# To do:
Which lines run from the one containing "You are a computer-use agent." through the last line of the records? Copy them exactly, leaving pictures out.

# Data for this task:

════════

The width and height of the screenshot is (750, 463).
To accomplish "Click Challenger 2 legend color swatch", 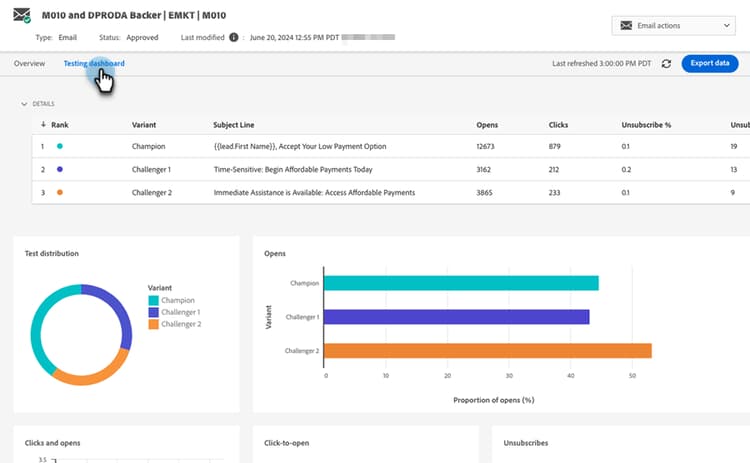I will click(x=153, y=324).
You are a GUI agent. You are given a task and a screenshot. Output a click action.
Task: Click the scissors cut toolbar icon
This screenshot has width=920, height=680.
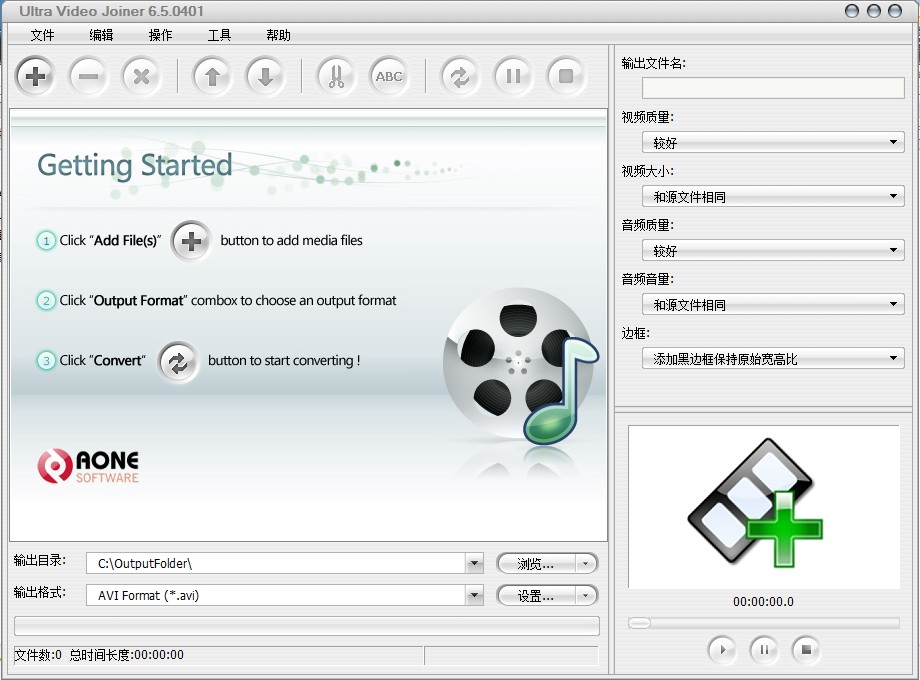click(x=336, y=77)
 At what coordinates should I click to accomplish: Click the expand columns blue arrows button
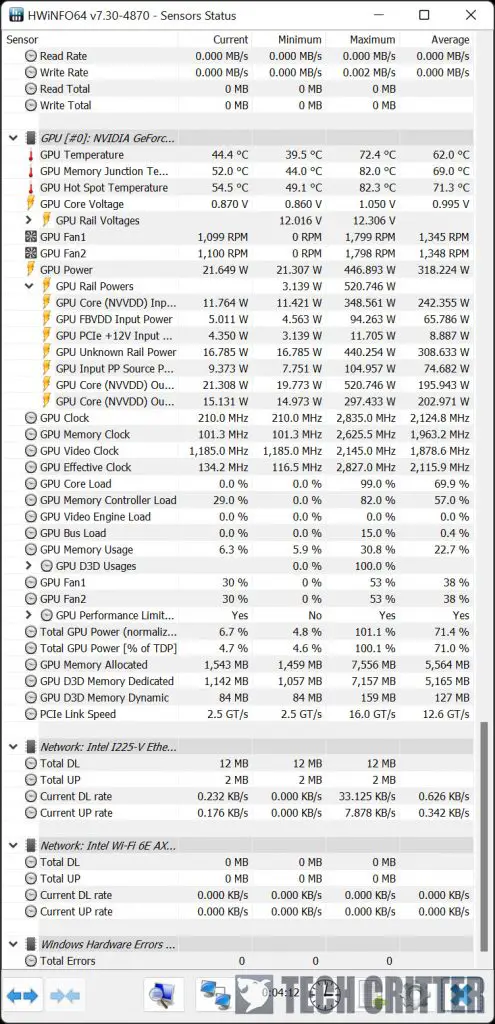tap(23, 996)
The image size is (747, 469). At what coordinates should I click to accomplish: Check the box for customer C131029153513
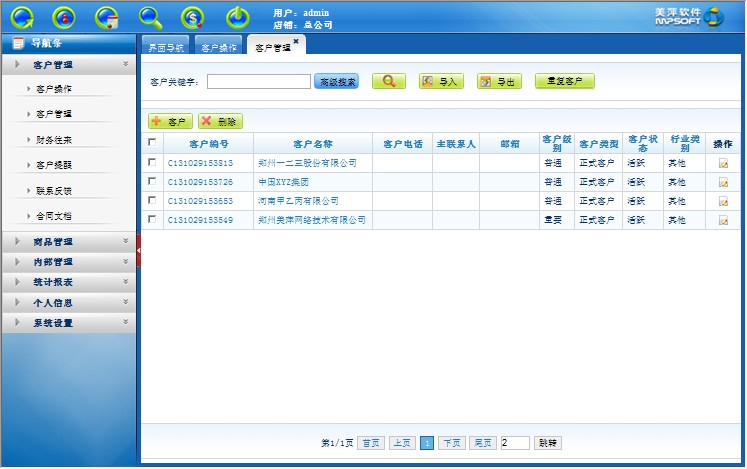(152, 162)
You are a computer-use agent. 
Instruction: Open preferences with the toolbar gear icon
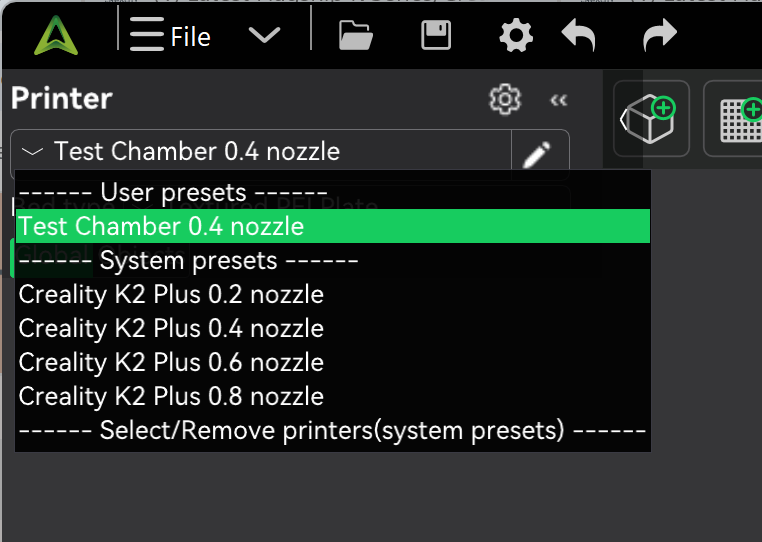[x=516, y=35]
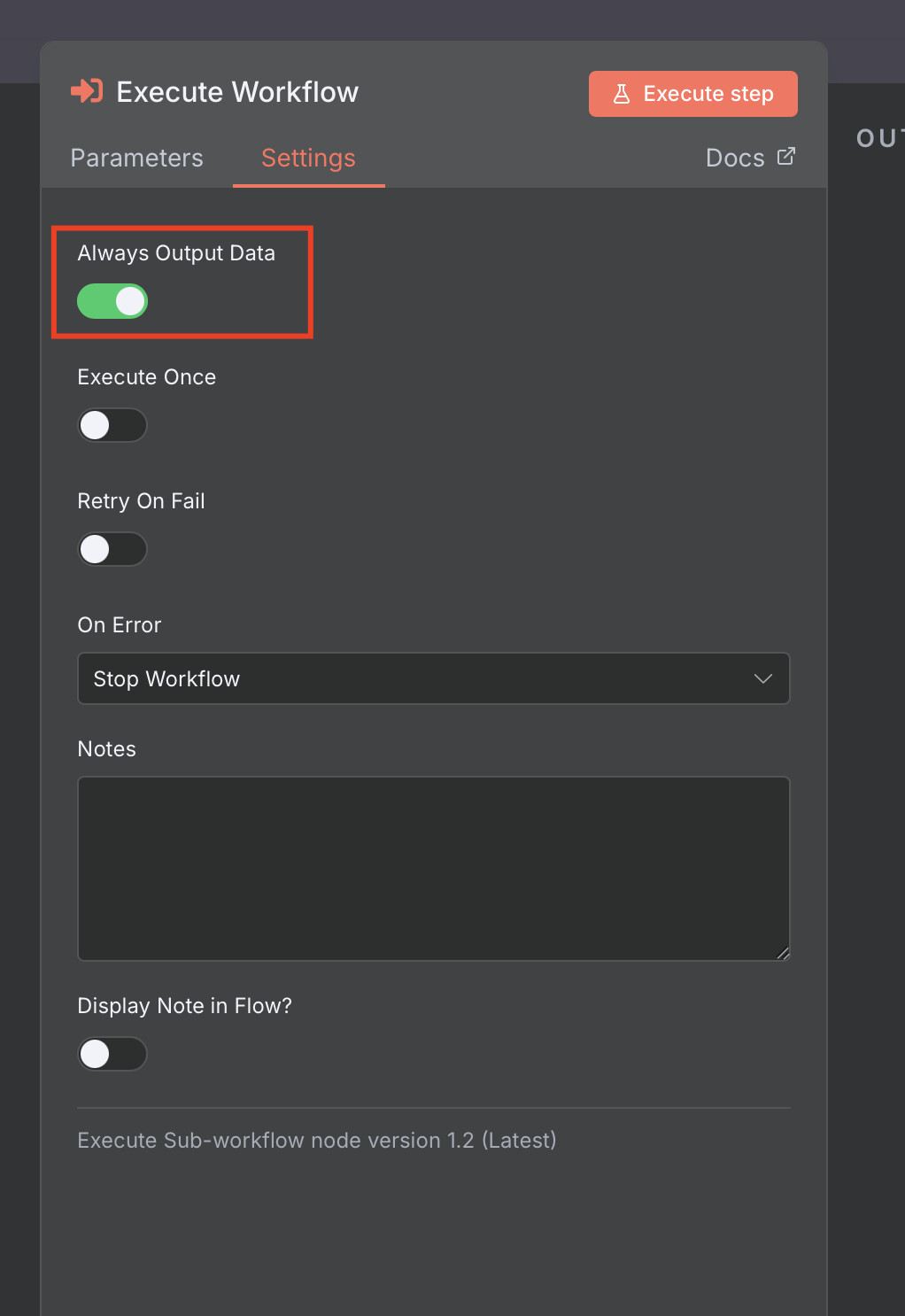The image size is (905, 1316).
Task: Click the Execute Sub-workflow version text
Action: [317, 1140]
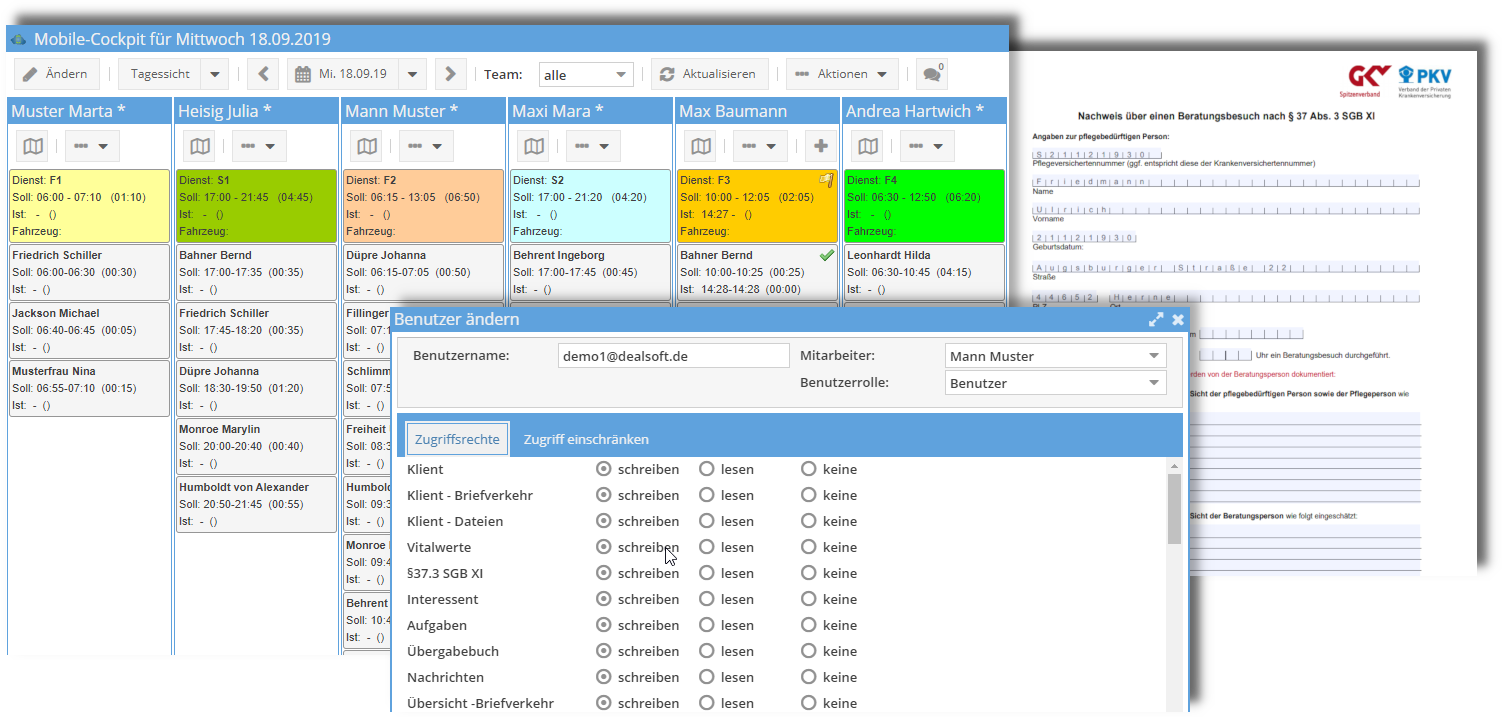Open the Team alle dropdown
Image resolution: width=1502 pixels, height=717 pixels.
587,73
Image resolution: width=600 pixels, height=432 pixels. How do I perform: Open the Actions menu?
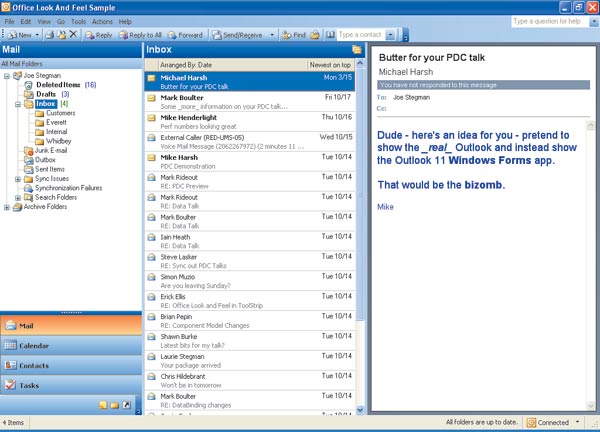pyautogui.click(x=102, y=21)
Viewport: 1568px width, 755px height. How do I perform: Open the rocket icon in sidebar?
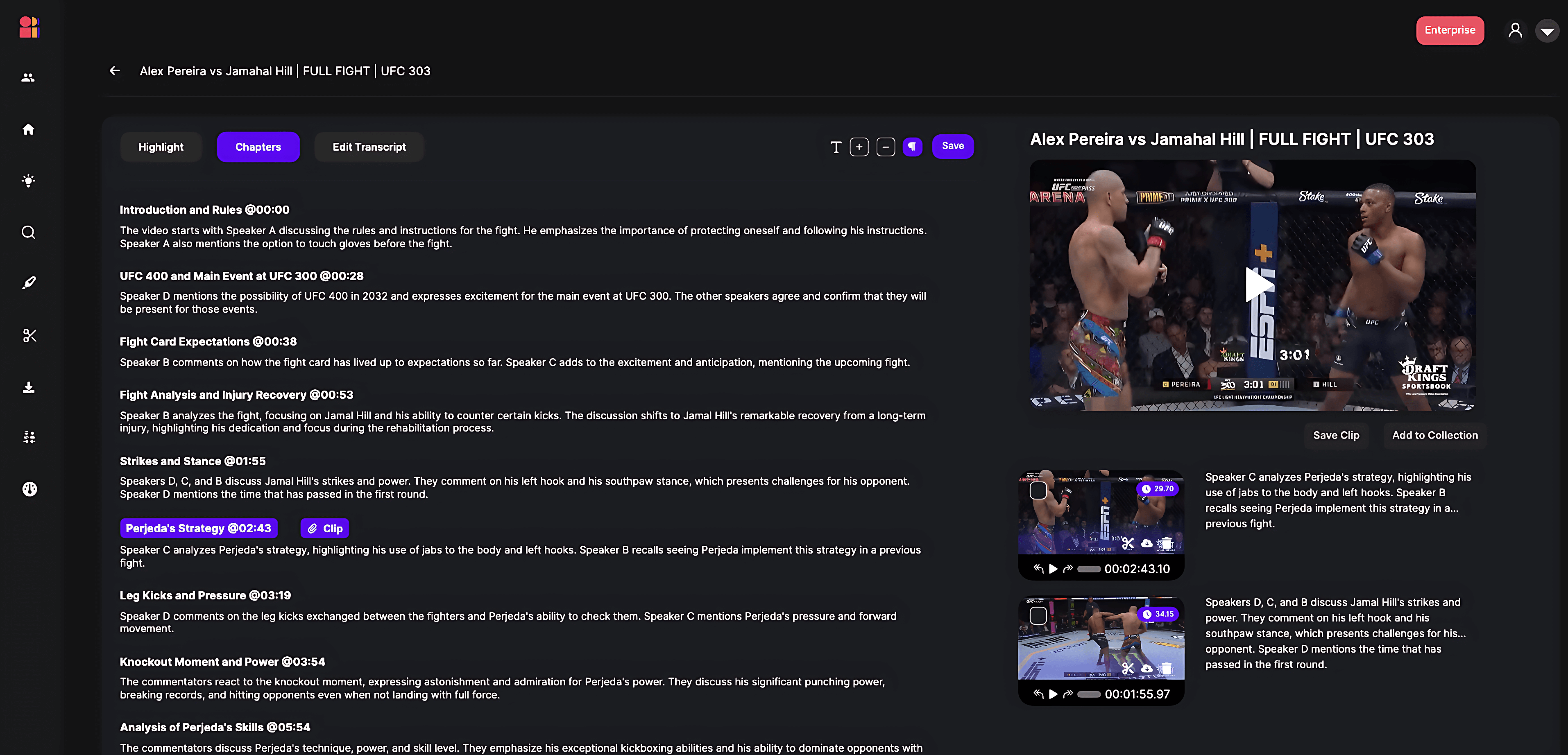tap(29, 283)
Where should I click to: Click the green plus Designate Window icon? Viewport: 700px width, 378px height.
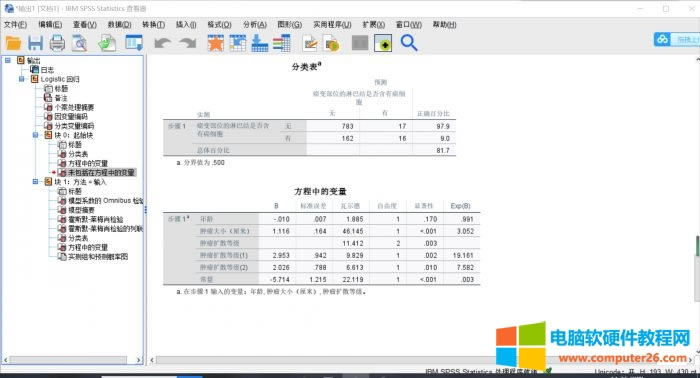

════════

# Task solution:
You are a computer-use agent. 
Instruction: Open preferences with the toolbar gear icon
[x=516, y=35]
The image size is (905, 1316).
Task: Click the Execute Sub-workflow version text
Action: [317, 1140]
Open the Team alle dropdown
Image resolution: width=1502 pixels, height=717 pixels.
587,73
Image resolution: width=600 pixels, height=432 pixels. How do I perform: Open the Actions menu?
pyautogui.click(x=102, y=21)
Viewport: 1568px width, 755px height. How do I perform: Open the rocket icon in sidebar?
tap(29, 283)
Where should I click to: Click the green plus Designate Window icon? Viewport: 700px width, 378px height.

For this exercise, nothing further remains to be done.